> _Input for this task_
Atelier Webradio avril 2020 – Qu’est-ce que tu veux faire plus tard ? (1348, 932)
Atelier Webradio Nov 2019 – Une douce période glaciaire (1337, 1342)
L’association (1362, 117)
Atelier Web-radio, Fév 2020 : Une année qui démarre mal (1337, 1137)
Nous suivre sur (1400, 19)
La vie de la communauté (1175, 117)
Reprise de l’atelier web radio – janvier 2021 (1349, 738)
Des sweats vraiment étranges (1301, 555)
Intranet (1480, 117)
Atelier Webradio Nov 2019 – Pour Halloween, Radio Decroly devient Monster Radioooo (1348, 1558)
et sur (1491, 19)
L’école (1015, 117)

> _Assignment_
Would you return each entry exactly as it reads?

> _Expected output_
Atelier Webradio avril 2020 – Qu’est-ce que tu veux faire plus tard ? (1348, 932)
Atelier Webradio Nov 2019 – Une douce période glaciaire (1337, 1342)
L’association (1362, 117)
Atelier Web-radio, Fév 2020 : Une année qui démarre mal (1337, 1137)
Nous suivre sur (1400, 19)
La vie de la communauté (1175, 117)
Reprise de l’atelier web radio – janvier 2021 (1349, 738)
Des sweats vraiment étranges (1301, 555)
Intranet (1480, 117)
Atelier Webradio Nov 2019 – Pour Halloween, Radio Decroly devient Monster Radioooo (1348, 1558)
et sur (1491, 19)
L’école (1015, 117)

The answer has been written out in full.